A triple pointer in C is a pointer that holds the address of a double pointer, which in turn holds the address of a single pointer. This creates three levels of indirection, allowing access to a variable through multiple pointers.​

Syntax of a Triple Pointer

data_type ***ptr;

• data_type is the type of data the pointer ultimately points to.
• ptr is the triple pointer variable.​

Pseudocode of a Triple Pointer

BEGIN
    DECLARE integer variable num
    SET num = 10

    DECLARE pointer ptr to integer
    SET ptr to address of num

    DECLARE pointer dptr to pointer to integer
    SET dptr to address of ptr

    DECLARE pointer tptr to pointer to pointer to integer
    SET tptr to address of dptr

    PRINT value at address pointed to by tptr (dereference three times)
END

Example of a Triple Pointer

#include <stdio.h>
int main() {
    int num = 10;      
    int *ptr = &num;  
    int **dptr = &ptr; 
    int ***tptr = &dptr;

    // Accessing the value of num using the triple pointer
    printf("Value of num: %d\n", ***tptr);
    return 0;
}

Code Explanation

• num is a simple integer variable.
• ptr is a pointer that holds the address of num.
• The address of ptr is stored in a double pointer called dptr.
• tptr is a triple pointer that holds the address of dptr.
• To access the value of num through tptr, we dereference it three times: ***tptr.​

Output

Value of num: 10

1. Using Uninitialized Pointers

If you declare a pointer without initializing it, it may dereference to undefined behaviour. Always initialize pointers before use.
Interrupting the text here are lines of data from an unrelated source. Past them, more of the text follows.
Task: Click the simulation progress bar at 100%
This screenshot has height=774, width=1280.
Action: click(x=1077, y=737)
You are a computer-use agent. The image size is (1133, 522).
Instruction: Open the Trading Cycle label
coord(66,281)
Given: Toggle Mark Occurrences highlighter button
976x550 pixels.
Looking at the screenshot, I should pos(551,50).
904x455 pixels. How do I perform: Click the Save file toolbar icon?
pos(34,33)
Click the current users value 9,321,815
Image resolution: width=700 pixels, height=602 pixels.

2. Dereferencing NULL Pointers

Accessing memory through a NULL pointer results in a segmentation fault. Ensure pointers are not NULL before dereferencing.

3. Memory Leaks

When dynamically allocated memory is not released, memory leaks occur. When releasing memory, always use malloc or calloc in conjunction with free.

4. Dangling Pointers

After freeing memory, the pointer still holds the address of the freed memory. Assign NULL to pointers after freeing to avoid accidental use.

5. Double Free Errors

Freeing the same memory block more than once can corrupt the memory management system. Make sure that every memory block allotted is released just once.

Understanding how pointers to pointers in C work is essential for mastering advanced programming concepts. It allows for better control over dynamic memory, supports the creation of complex data structures, and enhances pointer operations. Becoming familiar with various pointer types such as pointers to objects in C, pointers to arrays, pointer to structures in C, and pointers to functions in C, can significantly improve your ability to write efficient and memory-optimized C programs.
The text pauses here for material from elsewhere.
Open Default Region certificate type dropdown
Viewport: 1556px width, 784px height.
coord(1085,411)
1. What is a pointer to pointer in C? 

A pointer to pointer is a variable that holds the address of another pointer. It allows you to modify the address stored in a pointer or dynamically allocate memory in functions.

2. How is a pointer to pointer declared in C? 
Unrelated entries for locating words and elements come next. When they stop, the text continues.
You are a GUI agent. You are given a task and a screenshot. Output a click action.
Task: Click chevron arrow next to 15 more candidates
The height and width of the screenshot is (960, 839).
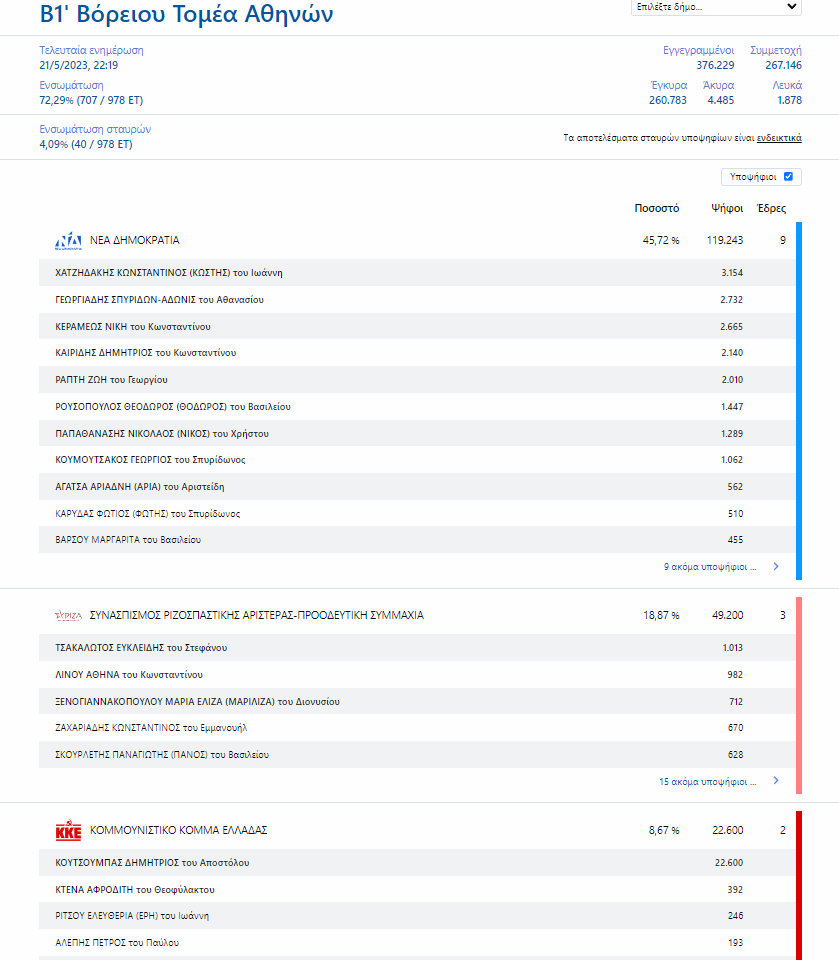click(775, 781)
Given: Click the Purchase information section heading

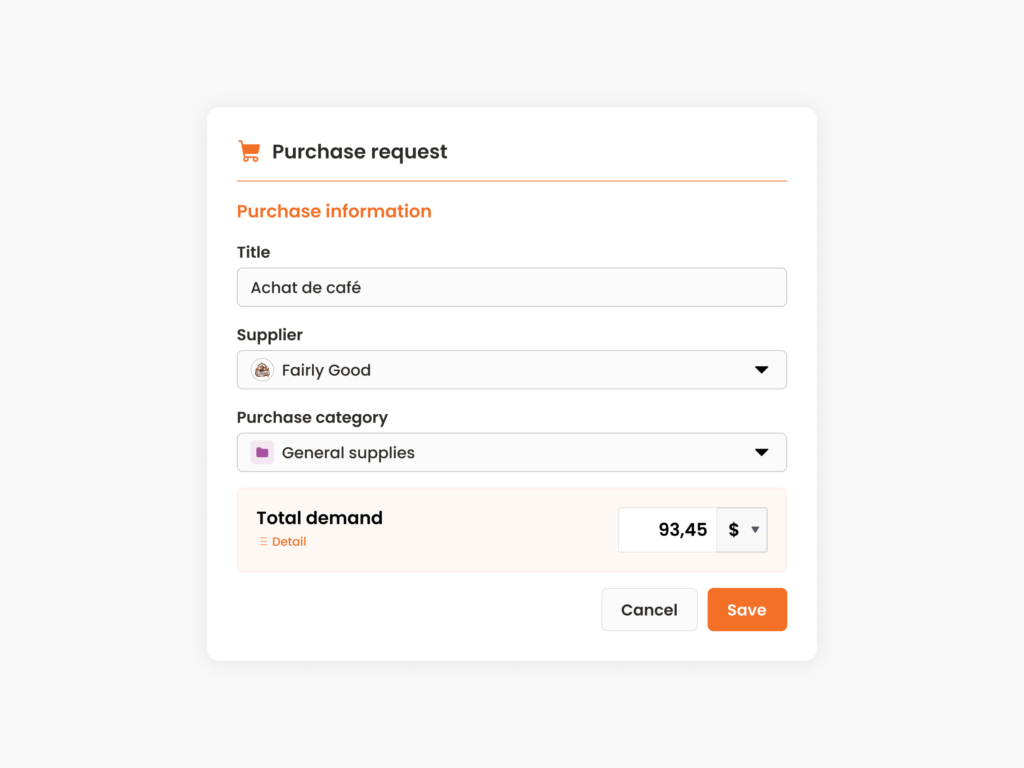Looking at the screenshot, I should 334,211.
A pointer to pointer is declared using two asterisks (**), such as data_type **pointer_name;. For example, int **ptr; declares a pointer to a pointer of type int.

3. What is the use of a pointer to pointer in C? 

A pointer to pointer is used when you need to modify the original pointer within a function or dynamically allocate memory for multi-dimensional arrays or structures.

4. How do you dereference a pointer to pointer? 

To access the value pointed to by a pointer to pointer, you use two dereference operators (**). For example, **ptr accesses the value stored at the address pointed to by the pointer stored in ptr.

5. What are the benefits of using pointer to pointer? 

Using pointer to pointer allows functions to modify the original pointer, which is useful for dynamic memory allocation or when passing arrays to functions, ensuring that changes persist outside the function.

6. Can pointer to pointer be used for multi-dimensional arrays? 

Yes, pointer to pointer is commonly used to handle dynamic memory allocation for multi-dimensional arrays, where each row is a pointer to a dynamically allocated array.

7. How do you pass a pointer to pointer to a function? 

To pass a pointer to pointer to a function, you pass the address of the pointer using the & operator. For example, function(&ptr); where ptr is a pointer to pointer.